PECO Energy is seeking a $429 million rate hike, partly driven by efforts to reduce power outages, according to a Monday filing with the Pennsylvania Public Utilities Commission. If approved, it would increase the Exelon subsidiary’s revenue by 11%.
As part of its proposal, PECO offered to partially offset the impact to customer bills by spreading out the cost recovery for vegetation management and energy efficiency programs, which it said would lower delivery charges for customers in the near term by $88 million.
If approved, the proposed rate hike would increase a bill for a residential customer using 700 kWh a month by 12.5% to $180.45 in 2027, not accounting for the offset. Commercial customers using 10,000 kWh a month would see a 5.9% increase, and industrial customers using 200,000 kWh a month would see a 4.2% increase.
Spreading out the cost recovery for vegetation management and efficiency would reduce those increases to 11.1%, 2.9% and 2%, respectively, starting in April 2027 — several months after the utility expects the rate increase to take effect.

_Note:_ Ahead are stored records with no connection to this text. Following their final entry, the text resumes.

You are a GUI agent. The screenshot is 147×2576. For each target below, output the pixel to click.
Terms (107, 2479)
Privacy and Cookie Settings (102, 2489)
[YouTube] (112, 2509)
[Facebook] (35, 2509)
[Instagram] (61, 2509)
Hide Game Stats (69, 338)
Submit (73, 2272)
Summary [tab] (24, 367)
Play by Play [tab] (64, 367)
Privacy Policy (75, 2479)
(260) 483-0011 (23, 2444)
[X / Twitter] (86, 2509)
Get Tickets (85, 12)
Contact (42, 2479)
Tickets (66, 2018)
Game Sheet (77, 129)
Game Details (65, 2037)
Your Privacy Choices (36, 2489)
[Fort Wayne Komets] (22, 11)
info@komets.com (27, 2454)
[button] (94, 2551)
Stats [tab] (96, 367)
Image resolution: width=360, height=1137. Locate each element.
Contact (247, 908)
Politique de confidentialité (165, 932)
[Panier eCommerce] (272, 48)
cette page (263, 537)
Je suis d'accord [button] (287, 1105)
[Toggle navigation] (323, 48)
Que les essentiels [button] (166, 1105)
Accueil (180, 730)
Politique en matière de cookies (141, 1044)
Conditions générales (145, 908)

The proposed rates are based on a “forward test year,” reflecting what PECO expects to spend in 2027. That type of framework helps utilities reduce the lag between the time they spend money and recover their costs from customers.
Typically, utility regulators approve rate increases that are less than what a utility asks for. Philadelphia-based PECO most recently increased its electric rates on Jan. 1, 2025, by $354 million — partly offset by a $64 million one-time credit to customers, Exelon said in an investor presentation last month.

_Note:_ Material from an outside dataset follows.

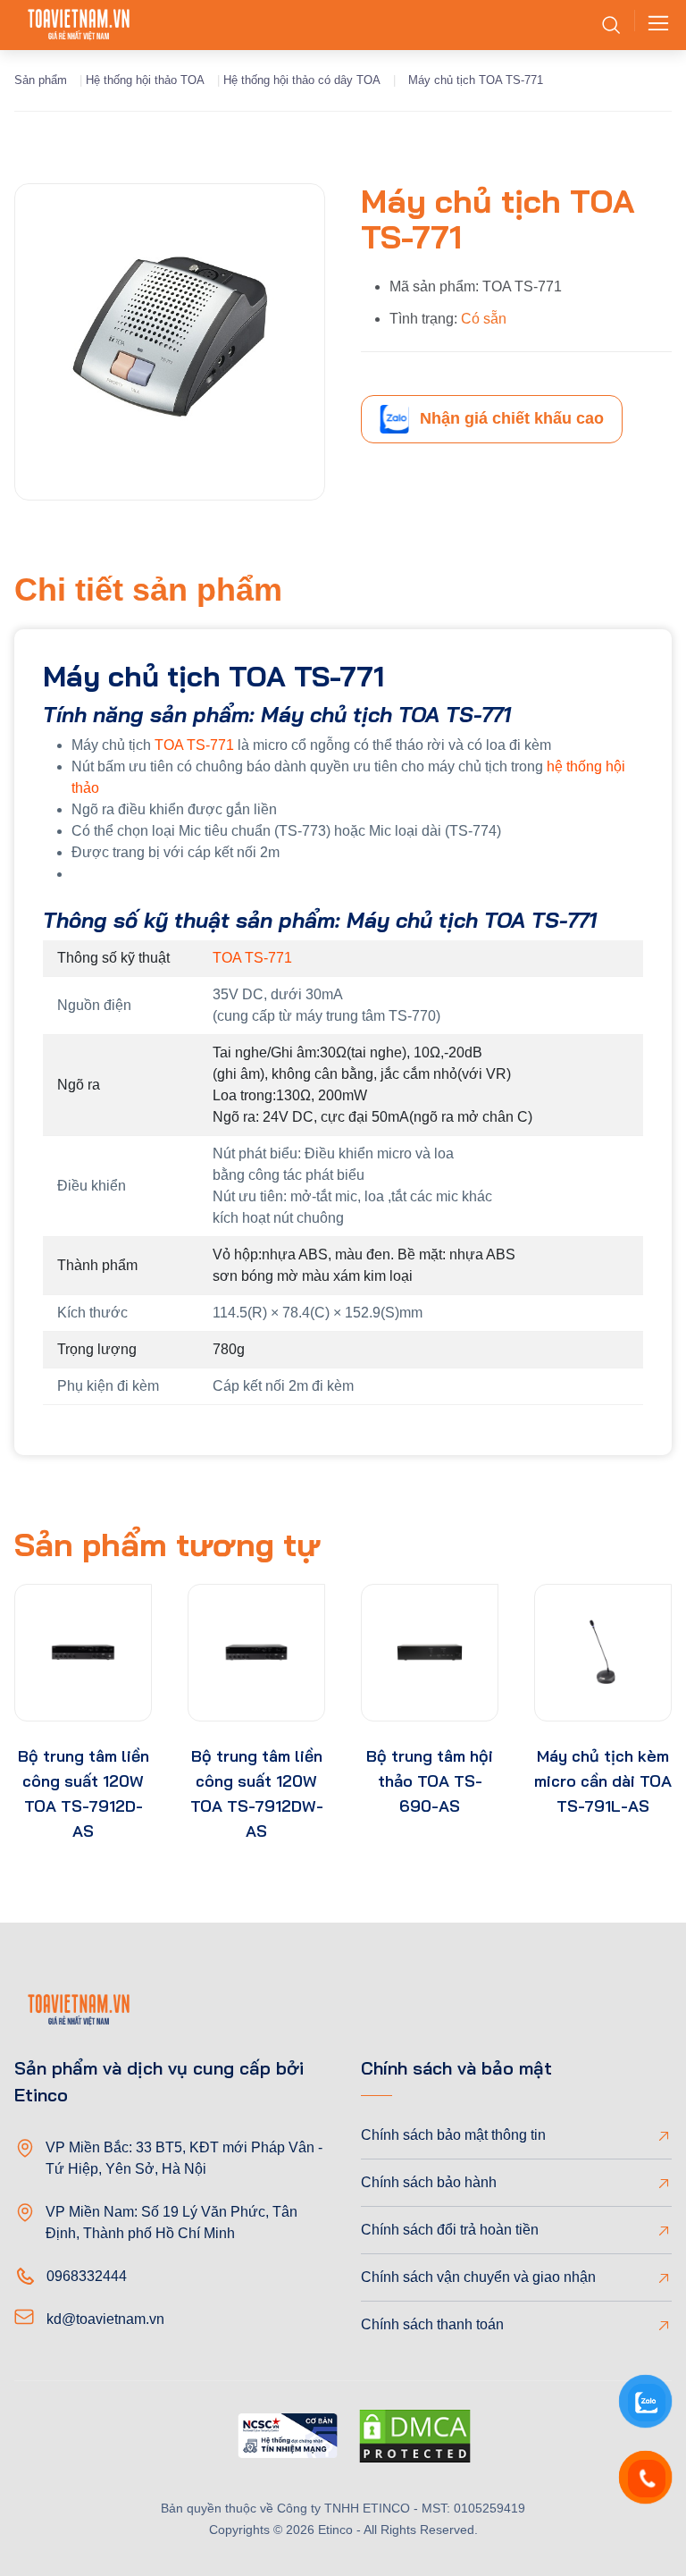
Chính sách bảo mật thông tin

In part, the rate hike request is driven by PECO’s efforts to improve safety and reliability while supporting business growth, managing increased storm activity and integrating new technologies, the utility told regulators. PECO expects to spend about $2.8 billion from Jan. 1, 2026, to the end of 2027 bolstering its distribution system, according to its filing with the agency.
PECO, for example, proposed a $130 million, eight-year vegetative management program that would target areas with higher power outage levels.
The utility also proposed a program to study how residential solar and battery systems can lower costs for all its customers by reducing peak demand.
Most of PECO’s planned capital spending aligns with its $2 billion, PUC-approved Long-Term Infrastructure Improvement Plan, which includes projects to prevent storm-related outages, replace electric cables and replace or retire substation equipment and small substations, the utility said.
PECO is seeking a 10.95% return on equity and a 53.4% equity ratio, which will help the utility attract needed capital, according to testimony in support of the rate request filed by Ann Bulkley, a principal at The Brattle Group.
PECO’s current rates are based on a “black box” settlement that doesn’t specify its allowed ROE. The proposed ROE and equity ratio will support PECO’s financing needs for its capital expenditures, according to Bulkley.
PECO plans to spend about $9.8 billion on capital projects from 2026 through 2030, Bulkley noted. The planned spending totals about 88% of PECO’s net electric plant — a higher ratio than 16 peer utility companies. A utility’s net plant reflects the cost of its in-service infrastructure, minus depreciation.
“All else equal, [PECO’s plan] indicates a risk level that is higher than that of the companies in the proxy group,” she said.
The median CapEx to net plant ratio of a group of 17 utility companies, including PECO, is 52.6%, according to Bulkley.
PECO expects to nearly double its infrastructure base by 2031
With its heightened level of planned investment, PECO’s risk profile could be hurt if it under-recovers or is delayed in recovering its invested capital, Bulkley said. Also, an inadequate return would put downward pressure on PECO’s credit metrics, she added.
In arguing that PECO’s proposed ROE falls in a reasonable range, Bulkley said long-term interest rates are elevated and are expected to stay that way because of inflationary policies such as tariffs, tax cuts and uncertainty surrounding energy costs in the wake of the U.S. attack on Iran.
“With long-term interest rates expected to remain relatively high, borrowing also remains relatively more expensive, and thus investors also demand a relatively high cost of capital, which means the cost of capital also remains relatively high,” Bulkley said.
PECO has about 1.7 million electric customers in southeastern Pennsylvania.